CSL Behring granted authorization to market Berinert for HAE in Italy and Luxembourg

CSL Behring announced today it has been granted national marketing authorization in Italy and Luxembourg to market Berinert® for the treatment of acute hereditary angioedema (HAE) attacks in any body location. This latest authorization brings the number of countries to 28 (in Europe, Asia, North America, South America and Australia) in which Berinert is now licensed.

In October 2009, the United States Food and Drug Administration approved Berinert for the treatment of acute abdominal and facial attacks of HAE, a rare and serious genetic disorder, in adolescent and adult patients. CSL Behring completed the European Mutual Recognition Procedure (MRP) for Berinert in 23 countries in December, 2008. Marketing authorization was also granted for Australia in January, 2010, and applications for licensing in Canada and Israel have also been filed with authorities. Berinert has been marketed in Germany for more than 30 years.

The approvals are mainly based on the results of the phase II/III prospective, double-blind placebo-controlled International Multi-center Prospective Angioedema C1-Inhibitor Trial (I.M.P.A.C.T.), the largest single placebo-controlled HAE trial ever, that studied the efficacy of pasteurized C1-esterase inhibitor (C1-INH) concentrate.

"It is very good news that this well-established therapy, which has helped so many patients to live without the fear of life-threatening and debilitating HAE attacks, is now available to even more HAE patients in Europe," said Dr. Marco Cicardi, professor of Internal Medicine at the University of Milan, Italy. "CSL Behring is to be commended for its dedication to this relatively small patient community for whom treatment options have been limited for so long."
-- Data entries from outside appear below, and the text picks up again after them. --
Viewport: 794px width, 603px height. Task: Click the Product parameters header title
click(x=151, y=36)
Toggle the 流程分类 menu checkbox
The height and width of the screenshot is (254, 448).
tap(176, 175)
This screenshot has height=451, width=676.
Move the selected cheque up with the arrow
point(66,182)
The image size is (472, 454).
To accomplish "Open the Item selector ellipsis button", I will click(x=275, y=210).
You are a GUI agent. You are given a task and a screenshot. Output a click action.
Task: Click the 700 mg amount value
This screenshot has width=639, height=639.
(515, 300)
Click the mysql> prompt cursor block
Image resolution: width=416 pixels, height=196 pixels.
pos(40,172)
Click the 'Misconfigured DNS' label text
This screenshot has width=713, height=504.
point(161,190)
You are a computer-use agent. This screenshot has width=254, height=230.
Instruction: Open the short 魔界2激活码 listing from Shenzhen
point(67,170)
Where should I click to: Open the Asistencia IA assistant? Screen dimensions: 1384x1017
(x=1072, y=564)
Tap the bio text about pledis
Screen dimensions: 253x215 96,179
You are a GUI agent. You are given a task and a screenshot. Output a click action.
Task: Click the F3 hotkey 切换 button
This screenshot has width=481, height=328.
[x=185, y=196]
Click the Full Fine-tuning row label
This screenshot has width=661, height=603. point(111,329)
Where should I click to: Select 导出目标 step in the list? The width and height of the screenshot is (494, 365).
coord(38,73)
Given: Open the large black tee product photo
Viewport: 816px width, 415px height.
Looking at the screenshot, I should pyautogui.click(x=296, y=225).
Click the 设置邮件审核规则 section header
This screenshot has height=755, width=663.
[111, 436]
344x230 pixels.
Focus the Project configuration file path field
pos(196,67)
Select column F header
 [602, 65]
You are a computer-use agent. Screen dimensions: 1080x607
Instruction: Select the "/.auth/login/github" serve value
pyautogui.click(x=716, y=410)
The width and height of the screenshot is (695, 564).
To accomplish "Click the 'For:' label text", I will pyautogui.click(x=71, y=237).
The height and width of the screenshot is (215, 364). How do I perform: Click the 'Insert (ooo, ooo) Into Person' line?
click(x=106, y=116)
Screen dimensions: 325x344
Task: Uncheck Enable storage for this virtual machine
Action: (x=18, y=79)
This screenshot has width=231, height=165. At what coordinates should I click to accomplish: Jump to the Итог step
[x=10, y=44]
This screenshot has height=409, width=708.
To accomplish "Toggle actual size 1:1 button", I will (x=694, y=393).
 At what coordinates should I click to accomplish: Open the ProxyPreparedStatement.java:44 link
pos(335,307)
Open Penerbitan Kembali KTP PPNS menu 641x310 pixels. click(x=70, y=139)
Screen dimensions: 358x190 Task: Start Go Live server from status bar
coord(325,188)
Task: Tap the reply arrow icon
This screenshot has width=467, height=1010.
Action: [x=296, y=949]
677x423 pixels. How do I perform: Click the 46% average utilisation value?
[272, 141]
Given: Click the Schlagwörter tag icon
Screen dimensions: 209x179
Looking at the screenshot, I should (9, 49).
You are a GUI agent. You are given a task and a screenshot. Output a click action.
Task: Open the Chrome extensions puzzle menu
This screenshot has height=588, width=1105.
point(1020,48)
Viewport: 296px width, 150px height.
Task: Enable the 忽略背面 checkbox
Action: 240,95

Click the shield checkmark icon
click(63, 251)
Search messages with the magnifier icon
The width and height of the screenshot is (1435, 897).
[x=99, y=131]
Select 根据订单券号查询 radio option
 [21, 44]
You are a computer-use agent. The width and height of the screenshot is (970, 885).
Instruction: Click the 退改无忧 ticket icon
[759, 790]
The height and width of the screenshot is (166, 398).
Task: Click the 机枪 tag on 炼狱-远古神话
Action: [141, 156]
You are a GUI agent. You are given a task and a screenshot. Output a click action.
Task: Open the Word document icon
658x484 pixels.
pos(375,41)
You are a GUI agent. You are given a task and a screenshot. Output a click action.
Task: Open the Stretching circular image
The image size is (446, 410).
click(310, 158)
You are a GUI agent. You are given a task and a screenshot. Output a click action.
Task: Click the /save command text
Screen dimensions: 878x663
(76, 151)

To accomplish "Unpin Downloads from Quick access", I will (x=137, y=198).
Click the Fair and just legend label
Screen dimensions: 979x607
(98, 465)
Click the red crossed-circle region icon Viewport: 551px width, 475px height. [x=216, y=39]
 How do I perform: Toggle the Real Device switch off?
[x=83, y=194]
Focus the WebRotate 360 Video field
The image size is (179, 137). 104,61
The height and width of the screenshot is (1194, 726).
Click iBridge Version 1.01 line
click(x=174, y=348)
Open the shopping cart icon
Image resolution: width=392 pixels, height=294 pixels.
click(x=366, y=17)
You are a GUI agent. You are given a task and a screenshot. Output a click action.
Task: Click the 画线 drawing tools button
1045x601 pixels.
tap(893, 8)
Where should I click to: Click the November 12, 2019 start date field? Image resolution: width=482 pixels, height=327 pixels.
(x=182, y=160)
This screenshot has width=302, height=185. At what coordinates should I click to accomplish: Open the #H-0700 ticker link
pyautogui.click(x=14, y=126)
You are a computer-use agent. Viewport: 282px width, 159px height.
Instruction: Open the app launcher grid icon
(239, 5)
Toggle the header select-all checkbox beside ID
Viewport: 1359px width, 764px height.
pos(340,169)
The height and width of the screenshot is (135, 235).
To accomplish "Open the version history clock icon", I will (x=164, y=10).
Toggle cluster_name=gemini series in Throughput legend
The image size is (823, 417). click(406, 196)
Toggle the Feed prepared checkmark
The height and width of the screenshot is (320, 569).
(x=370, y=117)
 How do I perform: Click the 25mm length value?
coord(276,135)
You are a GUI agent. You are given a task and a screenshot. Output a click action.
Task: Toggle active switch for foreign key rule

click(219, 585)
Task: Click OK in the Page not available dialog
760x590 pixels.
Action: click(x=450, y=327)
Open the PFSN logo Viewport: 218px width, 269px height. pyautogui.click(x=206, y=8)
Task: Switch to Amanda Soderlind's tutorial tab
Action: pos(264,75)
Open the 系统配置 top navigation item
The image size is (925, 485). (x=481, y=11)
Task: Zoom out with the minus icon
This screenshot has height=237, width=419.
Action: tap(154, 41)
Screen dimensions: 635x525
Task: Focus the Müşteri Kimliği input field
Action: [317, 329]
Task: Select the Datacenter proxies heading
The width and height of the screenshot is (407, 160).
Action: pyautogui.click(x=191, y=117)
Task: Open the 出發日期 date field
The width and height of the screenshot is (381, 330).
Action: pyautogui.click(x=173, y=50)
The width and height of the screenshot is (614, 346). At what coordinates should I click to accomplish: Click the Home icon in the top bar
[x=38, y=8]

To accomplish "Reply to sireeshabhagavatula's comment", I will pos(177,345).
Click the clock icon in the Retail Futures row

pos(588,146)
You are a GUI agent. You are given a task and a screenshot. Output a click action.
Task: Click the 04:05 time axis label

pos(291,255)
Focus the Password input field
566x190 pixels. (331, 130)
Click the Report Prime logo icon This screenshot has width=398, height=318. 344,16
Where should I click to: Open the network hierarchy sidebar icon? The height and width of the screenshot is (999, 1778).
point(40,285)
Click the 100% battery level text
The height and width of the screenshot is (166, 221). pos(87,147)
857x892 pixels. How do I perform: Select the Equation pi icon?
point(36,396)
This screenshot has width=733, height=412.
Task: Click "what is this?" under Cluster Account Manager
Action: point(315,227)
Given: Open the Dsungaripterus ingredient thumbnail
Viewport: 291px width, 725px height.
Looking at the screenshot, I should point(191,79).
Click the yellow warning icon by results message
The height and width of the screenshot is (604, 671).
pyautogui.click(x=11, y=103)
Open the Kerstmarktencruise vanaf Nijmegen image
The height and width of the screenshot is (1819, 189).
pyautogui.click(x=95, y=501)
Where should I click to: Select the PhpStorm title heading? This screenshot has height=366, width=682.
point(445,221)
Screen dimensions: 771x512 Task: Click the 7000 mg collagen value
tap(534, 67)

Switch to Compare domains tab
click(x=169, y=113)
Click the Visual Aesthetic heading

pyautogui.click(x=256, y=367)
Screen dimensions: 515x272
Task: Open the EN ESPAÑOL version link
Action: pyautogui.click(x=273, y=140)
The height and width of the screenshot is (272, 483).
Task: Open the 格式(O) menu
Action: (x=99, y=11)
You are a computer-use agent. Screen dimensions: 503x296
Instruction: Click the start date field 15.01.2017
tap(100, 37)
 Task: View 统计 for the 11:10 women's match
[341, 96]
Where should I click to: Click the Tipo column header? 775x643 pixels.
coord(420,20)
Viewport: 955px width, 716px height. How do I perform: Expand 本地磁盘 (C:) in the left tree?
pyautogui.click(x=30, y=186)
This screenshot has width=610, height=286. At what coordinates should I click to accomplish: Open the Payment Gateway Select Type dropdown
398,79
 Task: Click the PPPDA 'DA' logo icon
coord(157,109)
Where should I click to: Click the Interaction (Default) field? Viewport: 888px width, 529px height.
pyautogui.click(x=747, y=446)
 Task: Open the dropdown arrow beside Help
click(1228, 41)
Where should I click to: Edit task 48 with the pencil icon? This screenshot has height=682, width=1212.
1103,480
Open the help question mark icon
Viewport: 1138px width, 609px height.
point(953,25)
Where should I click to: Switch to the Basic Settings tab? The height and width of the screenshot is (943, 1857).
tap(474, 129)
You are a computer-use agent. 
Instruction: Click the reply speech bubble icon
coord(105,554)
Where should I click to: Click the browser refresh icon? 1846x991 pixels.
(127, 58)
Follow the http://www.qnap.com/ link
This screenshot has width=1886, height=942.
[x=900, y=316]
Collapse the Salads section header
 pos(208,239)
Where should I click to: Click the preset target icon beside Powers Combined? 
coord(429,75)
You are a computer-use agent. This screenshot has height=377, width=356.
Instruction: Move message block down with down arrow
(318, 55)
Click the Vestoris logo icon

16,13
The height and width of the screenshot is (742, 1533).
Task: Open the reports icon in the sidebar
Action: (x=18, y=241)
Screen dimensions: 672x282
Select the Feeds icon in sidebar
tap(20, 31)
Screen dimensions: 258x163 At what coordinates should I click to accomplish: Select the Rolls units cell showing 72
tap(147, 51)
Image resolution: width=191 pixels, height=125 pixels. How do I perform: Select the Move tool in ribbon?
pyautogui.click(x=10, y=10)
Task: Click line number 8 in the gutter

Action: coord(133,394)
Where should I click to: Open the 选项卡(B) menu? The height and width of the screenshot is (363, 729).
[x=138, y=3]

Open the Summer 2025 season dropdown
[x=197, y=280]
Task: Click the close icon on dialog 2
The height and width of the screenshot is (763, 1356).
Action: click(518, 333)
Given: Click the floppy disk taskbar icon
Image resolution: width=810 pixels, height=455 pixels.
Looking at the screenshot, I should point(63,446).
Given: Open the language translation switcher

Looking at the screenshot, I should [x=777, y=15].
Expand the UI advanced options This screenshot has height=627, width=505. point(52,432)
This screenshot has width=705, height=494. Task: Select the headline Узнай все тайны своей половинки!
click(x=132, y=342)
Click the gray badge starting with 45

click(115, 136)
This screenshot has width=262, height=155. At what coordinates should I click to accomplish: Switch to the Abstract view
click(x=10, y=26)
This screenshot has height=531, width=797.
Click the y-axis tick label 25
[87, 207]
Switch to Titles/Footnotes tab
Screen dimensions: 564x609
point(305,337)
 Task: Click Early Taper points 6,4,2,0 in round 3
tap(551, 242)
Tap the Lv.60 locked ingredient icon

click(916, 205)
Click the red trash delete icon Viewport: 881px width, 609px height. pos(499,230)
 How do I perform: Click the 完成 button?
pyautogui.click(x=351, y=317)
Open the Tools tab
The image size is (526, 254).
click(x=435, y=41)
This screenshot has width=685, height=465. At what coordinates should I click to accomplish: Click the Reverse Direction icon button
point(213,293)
HAE is a genetic disorder caused by a deficiency of C1-INH. It is inherited in an autosomal dominant manner.  Symptoms of HAE include episodes of edema, or swelling, in the hands, feet, the face, the abdomen, and/or the larynx. Patients who have abdominal attacks of HAE can experience episodes of severe pain, diarrhea, nausea, and vomiting caused by swelling of the intestinal wall. HAE attacks that involve the face and larynx can result in airway closure, asphyxiation, and, if untreated, death. Diagnosis of HAE requires a blood test to confirm low or abnormal levels of C1-INH.  

The effective date of the marketing authorization in Italy and Luxembourg was 29 March, 2010.